I have a question on genetics. When breeding rats how can you determine what color offspring will be produced? I have a brown male rat and a female black/white hooded rat. She recently had a litter of ten babies. They had the following:

1 Tan
1 White
1 White/Tan Hooded
1 Black
2 Black/White Hooded
4 Brown

I thought that the babies either would be brown, black/white hooded and brown/white hooded but not the above. 

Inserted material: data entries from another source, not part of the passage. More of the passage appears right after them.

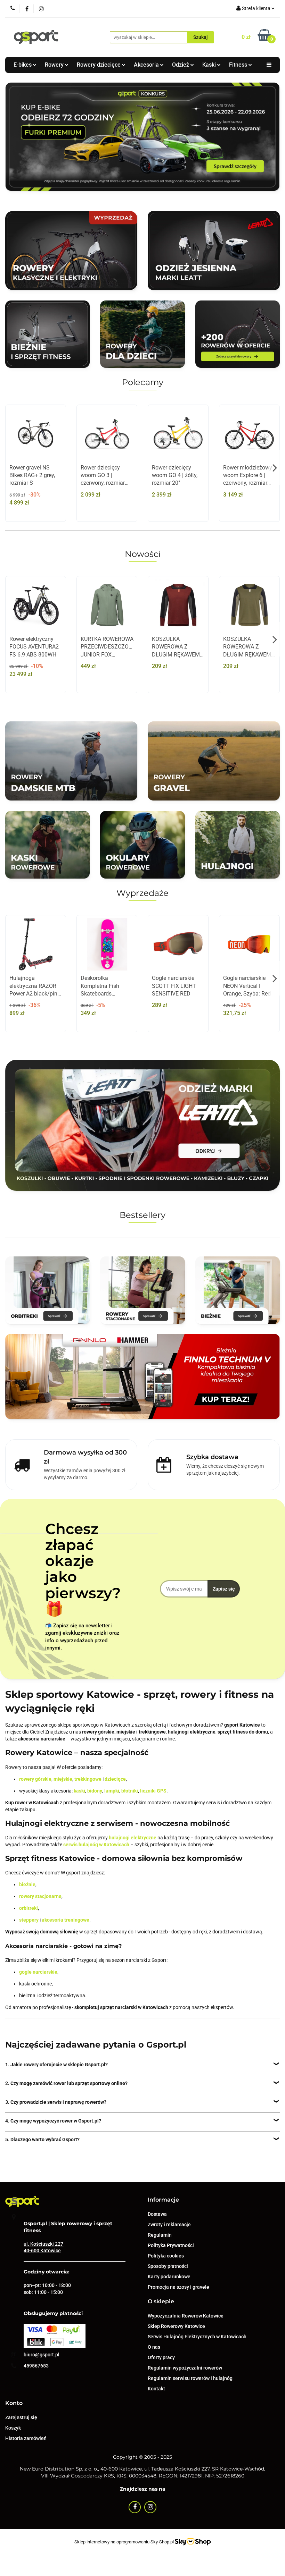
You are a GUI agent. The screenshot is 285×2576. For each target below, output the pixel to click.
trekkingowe (87, 1779)
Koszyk (13, 2428)
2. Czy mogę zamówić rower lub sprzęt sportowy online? (66, 2083)
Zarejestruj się (21, 2417)
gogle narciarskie (38, 1972)
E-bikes (23, 64)
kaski (79, 1791)
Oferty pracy (161, 2357)
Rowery (55, 64)
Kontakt (156, 2388)
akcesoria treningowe (65, 1920)
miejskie (63, 1779)
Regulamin (160, 2235)
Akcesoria (147, 64)
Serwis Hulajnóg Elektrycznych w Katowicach (197, 2336)
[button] (163, 2200)
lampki (111, 1791)
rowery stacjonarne (40, 1896)
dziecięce (115, 1779)
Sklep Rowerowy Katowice (176, 2326)
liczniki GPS (153, 1791)
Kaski (209, 64)
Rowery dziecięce (99, 64)
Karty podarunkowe (169, 2276)
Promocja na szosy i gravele (178, 2287)
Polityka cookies (166, 2256)
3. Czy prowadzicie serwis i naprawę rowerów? (55, 2102)
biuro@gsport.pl (41, 2354)
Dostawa (157, 2214)
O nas (154, 2347)
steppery (29, 1920)
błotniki (129, 1791)
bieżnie (27, 1884)
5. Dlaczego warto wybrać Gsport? (42, 2139)
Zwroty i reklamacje (169, 2224)
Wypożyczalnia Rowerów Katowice (185, 2316)
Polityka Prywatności (171, 2245)
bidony (94, 1791)
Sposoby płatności (168, 2266)
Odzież (181, 64)
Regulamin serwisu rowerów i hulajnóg (190, 2378)
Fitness (239, 64)
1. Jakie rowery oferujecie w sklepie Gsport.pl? (56, 2064)
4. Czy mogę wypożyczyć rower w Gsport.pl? (53, 2121)
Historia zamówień (26, 2438)
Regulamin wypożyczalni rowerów (185, 2368)
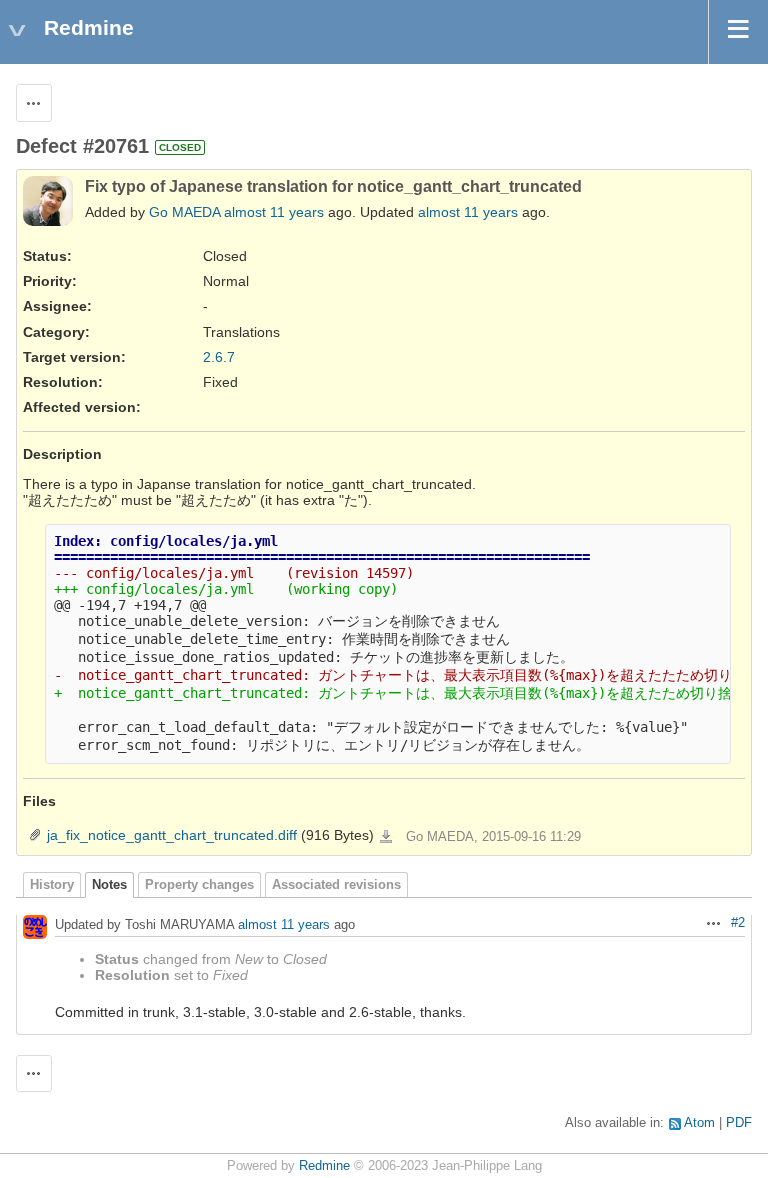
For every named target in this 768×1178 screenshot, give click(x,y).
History (52, 885)
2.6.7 (219, 357)
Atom (699, 1123)
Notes (109, 885)
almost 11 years (274, 212)
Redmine (324, 1166)
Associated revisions (336, 885)
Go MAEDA (184, 212)
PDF (739, 1123)
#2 (738, 923)
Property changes (199, 885)
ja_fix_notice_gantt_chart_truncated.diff (172, 835)
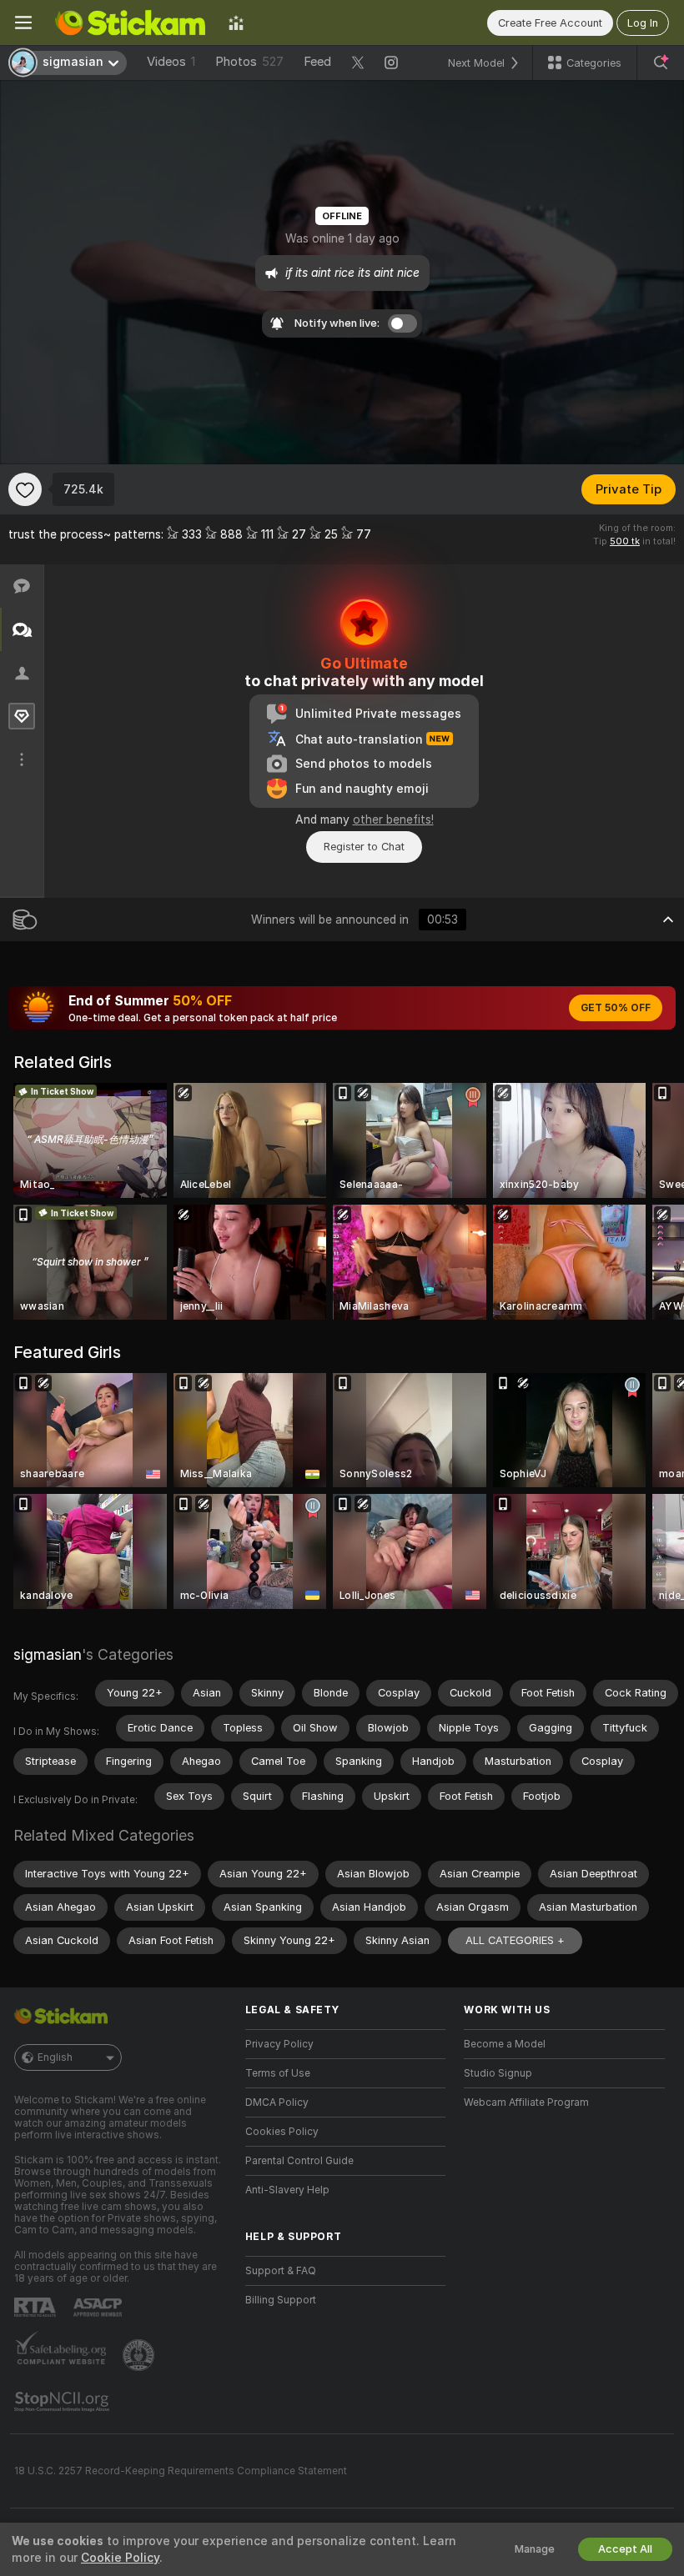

Now hypothetically speaking, if I were to breed to of the brown together(which I wouldn't do, due to not wanting to inbreed)  what do you think they would produce? All brown or mixture of the above? Any hooded? Again this is a hypothetical question to better try to understand how the genetics would work.


----------



## Nazarath (Feb 20, 2007)

http://www.geocities.com/Petsburgh/7989/rats/genetics.html

This is a helpful site, you can poke around on google and find some more information. However if you want to know what your rats made up of (as fare recessive traits and dominate what they carry and don't. You can get blood tests from your vet and they can tell you these things.
I doubt i would be able to make a very accurate "guess" to what little ones you would get because we/I don't know why type of traits we're dealing with. Hope i helped some  did u buy a preg rat or did you breed the little ones?


----------



## lilspaz68 (Feb 24, 2007)

now haze, when you say brown, do you mean agouti? Because that is a dominant, and if you bred 2 together you would get all agoutis I believe.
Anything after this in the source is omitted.